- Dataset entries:
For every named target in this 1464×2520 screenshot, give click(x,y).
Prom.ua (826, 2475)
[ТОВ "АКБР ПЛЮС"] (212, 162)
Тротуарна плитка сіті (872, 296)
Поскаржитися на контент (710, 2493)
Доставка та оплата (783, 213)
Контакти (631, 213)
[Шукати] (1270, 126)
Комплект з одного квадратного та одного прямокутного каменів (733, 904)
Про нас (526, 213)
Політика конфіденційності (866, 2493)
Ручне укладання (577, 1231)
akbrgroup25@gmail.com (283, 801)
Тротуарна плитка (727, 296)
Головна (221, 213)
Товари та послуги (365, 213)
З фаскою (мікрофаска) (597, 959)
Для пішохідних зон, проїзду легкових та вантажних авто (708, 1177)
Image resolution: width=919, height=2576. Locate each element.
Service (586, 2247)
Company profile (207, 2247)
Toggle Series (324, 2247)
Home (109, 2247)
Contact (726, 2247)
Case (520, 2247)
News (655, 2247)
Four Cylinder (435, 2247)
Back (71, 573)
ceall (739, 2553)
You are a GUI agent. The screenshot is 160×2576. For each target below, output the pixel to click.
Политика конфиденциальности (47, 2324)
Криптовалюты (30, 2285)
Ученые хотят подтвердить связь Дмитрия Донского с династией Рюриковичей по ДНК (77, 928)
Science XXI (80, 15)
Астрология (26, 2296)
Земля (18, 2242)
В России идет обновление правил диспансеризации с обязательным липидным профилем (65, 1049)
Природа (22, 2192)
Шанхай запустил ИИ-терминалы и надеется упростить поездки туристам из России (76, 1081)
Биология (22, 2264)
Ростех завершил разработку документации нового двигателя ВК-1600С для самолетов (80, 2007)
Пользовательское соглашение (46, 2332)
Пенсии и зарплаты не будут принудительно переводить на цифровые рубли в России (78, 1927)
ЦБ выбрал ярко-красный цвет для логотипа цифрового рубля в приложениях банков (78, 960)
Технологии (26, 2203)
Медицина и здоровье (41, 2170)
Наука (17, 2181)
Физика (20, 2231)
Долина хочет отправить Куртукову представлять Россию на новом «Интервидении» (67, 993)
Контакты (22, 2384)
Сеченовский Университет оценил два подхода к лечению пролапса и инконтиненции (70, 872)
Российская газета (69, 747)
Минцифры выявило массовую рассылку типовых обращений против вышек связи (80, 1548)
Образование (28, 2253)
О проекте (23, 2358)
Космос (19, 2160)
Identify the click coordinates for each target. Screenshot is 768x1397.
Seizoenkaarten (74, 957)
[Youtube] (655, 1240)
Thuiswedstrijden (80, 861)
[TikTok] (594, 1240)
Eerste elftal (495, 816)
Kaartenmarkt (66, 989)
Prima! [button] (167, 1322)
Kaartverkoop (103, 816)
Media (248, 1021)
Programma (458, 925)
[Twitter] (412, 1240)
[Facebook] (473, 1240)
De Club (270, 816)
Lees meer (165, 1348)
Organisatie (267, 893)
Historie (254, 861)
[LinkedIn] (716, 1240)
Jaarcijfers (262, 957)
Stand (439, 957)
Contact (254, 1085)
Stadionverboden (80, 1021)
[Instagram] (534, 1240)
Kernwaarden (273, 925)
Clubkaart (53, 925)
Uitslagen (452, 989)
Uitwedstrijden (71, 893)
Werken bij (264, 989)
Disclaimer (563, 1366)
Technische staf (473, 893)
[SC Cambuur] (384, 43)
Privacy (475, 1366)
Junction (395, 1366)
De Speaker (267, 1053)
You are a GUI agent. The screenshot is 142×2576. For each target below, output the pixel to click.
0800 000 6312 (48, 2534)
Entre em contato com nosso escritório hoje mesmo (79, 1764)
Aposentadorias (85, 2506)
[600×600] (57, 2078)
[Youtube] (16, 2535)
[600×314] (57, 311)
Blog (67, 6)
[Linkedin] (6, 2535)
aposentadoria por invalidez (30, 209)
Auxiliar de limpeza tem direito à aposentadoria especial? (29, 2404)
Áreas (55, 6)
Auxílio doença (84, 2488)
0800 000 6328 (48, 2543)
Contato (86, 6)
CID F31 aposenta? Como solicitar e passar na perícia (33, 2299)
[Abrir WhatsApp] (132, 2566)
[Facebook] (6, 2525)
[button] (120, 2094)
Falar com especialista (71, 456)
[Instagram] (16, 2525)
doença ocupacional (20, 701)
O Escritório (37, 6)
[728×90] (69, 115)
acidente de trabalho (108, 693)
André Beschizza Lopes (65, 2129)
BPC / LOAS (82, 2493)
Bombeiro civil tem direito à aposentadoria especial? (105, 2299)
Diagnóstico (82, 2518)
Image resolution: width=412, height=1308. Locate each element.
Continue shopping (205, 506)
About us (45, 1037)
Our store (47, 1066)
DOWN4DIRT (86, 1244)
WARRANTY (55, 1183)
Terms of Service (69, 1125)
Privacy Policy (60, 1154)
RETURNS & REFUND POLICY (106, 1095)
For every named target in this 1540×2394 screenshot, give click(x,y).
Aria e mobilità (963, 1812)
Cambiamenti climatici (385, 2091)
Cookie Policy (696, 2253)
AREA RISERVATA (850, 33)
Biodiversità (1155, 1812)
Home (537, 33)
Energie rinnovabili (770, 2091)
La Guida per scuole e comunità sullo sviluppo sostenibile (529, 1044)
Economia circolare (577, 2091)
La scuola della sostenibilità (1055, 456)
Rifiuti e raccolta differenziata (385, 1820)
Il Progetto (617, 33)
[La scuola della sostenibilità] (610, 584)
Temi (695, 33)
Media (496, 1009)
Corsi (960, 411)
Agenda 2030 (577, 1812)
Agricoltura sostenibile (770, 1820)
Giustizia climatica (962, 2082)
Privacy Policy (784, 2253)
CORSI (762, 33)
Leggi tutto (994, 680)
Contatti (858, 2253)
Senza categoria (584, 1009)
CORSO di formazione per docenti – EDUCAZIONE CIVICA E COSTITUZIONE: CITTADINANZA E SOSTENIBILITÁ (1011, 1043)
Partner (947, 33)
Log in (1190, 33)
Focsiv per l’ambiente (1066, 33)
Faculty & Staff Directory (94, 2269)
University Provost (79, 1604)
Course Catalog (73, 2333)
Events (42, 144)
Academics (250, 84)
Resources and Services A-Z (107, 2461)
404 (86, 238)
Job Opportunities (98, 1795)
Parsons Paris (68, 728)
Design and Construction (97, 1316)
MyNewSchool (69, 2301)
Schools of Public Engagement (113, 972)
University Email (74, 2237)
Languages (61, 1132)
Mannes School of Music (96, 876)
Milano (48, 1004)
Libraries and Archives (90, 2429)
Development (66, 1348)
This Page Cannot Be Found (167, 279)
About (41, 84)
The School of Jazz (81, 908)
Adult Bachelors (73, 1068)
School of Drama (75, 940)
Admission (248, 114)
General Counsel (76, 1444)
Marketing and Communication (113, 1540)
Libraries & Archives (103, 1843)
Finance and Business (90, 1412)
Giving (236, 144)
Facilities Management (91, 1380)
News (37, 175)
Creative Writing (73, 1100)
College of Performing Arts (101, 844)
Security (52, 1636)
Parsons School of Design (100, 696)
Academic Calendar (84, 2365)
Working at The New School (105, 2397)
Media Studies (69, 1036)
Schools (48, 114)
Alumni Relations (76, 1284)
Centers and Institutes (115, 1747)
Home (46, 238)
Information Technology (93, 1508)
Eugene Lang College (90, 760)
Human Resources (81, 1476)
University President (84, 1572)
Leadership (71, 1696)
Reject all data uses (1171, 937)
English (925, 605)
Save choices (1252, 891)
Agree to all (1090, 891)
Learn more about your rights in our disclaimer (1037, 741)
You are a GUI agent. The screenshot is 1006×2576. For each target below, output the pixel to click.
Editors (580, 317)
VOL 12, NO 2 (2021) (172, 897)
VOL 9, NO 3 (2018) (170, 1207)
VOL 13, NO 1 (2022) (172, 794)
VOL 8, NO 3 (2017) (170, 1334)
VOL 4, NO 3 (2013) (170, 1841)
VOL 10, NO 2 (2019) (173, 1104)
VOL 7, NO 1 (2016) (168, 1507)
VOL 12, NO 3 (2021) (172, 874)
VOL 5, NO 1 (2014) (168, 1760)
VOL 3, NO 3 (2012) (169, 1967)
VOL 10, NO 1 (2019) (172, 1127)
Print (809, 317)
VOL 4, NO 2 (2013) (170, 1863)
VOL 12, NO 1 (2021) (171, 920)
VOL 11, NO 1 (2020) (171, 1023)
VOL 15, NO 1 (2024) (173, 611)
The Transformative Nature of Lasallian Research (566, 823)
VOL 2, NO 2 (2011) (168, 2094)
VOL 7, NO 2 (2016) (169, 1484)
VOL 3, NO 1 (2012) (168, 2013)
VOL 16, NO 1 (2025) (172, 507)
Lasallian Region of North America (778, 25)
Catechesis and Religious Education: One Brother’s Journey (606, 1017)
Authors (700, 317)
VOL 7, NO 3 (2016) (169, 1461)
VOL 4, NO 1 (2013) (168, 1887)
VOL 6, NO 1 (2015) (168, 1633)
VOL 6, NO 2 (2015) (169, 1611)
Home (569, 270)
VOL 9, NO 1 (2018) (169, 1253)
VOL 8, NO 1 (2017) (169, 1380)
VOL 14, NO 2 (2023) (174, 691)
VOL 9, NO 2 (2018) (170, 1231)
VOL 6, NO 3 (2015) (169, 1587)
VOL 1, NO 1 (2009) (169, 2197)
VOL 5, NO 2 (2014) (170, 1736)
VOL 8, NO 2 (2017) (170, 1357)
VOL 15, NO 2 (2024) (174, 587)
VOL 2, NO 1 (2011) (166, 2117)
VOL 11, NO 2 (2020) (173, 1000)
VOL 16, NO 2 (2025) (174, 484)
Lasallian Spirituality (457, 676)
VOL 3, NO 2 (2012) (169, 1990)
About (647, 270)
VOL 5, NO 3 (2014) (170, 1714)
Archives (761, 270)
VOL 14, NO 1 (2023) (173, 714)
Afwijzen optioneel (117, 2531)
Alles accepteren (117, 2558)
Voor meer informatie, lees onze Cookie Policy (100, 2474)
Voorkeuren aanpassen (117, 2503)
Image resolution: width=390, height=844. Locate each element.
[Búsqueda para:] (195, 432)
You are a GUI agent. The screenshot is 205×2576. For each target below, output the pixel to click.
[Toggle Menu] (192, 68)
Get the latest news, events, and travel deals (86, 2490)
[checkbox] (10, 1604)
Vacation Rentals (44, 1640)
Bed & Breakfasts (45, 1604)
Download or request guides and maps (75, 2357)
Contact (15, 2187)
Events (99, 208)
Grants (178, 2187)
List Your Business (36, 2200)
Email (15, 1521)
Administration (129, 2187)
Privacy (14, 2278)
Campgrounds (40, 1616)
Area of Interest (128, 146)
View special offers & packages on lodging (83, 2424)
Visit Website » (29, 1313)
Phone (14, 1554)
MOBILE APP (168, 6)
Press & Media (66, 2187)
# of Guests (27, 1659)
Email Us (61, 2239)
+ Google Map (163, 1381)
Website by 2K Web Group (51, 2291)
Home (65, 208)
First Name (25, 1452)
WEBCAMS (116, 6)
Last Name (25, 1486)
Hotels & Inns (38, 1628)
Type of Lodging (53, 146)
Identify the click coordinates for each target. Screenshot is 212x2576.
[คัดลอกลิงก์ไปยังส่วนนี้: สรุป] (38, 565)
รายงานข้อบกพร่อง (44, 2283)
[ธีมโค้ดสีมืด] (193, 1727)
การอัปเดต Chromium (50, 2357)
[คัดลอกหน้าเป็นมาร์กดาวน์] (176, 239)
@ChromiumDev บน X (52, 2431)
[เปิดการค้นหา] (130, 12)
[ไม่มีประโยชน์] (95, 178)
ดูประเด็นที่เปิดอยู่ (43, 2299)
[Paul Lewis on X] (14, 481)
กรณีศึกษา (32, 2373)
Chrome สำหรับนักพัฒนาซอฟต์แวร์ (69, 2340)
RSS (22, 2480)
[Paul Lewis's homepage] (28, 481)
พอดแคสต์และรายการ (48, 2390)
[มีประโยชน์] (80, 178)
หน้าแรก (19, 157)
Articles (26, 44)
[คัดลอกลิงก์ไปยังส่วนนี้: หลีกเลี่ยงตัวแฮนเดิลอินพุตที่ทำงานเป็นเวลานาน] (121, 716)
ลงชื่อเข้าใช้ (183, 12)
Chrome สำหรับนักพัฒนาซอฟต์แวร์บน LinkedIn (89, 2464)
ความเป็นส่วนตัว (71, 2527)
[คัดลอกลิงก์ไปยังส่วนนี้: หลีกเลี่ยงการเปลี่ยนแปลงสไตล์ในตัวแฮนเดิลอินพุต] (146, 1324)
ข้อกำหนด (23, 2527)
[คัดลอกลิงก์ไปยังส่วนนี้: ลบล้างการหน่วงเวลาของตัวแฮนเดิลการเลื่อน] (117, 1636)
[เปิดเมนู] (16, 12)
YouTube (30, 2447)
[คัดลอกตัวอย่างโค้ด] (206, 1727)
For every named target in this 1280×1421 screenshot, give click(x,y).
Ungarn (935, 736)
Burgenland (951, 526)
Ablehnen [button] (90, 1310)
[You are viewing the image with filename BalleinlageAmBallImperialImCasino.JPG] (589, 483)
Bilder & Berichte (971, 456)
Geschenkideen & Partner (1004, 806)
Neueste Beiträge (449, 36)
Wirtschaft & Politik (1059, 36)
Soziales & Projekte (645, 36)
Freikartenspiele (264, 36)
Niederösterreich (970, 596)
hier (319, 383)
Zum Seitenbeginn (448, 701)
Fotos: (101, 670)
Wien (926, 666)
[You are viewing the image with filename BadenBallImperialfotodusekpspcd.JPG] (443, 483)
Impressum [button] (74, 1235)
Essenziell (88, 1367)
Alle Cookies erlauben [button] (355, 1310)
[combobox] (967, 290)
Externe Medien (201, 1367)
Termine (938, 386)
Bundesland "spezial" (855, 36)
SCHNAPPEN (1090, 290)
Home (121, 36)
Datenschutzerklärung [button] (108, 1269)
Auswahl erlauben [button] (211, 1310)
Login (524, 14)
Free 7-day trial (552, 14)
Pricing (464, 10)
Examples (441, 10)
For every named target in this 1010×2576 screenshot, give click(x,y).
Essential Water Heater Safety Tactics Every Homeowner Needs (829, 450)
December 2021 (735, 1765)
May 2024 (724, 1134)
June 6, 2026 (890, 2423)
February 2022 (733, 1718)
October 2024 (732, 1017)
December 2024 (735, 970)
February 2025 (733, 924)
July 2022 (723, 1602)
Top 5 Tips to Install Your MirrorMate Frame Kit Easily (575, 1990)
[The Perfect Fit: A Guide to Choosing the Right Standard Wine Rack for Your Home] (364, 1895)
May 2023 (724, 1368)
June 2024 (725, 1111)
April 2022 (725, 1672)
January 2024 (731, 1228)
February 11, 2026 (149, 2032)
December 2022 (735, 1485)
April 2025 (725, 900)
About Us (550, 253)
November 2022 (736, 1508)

- Exercise prompt: In your reply, restate exactly the lines from the start of the records above through the line holding "Про нас (526, 213)", including both, and nothing else.

- Task solution:
For every named target in this 1464×2520 screenshot, give click(x,y).
Prom.ua (826, 2475)
[ТОВ "АКБР ПЛЮС"] (212, 162)
Тротуарна плитка сіті (872, 296)
Поскаржитися на контент (710, 2493)
Доставка та оплата (783, 213)
Контакти (631, 213)
[Шукати] (1270, 126)
Комплект з одного квадратного та одного прямокутного каменів (733, 904)
Про нас (526, 213)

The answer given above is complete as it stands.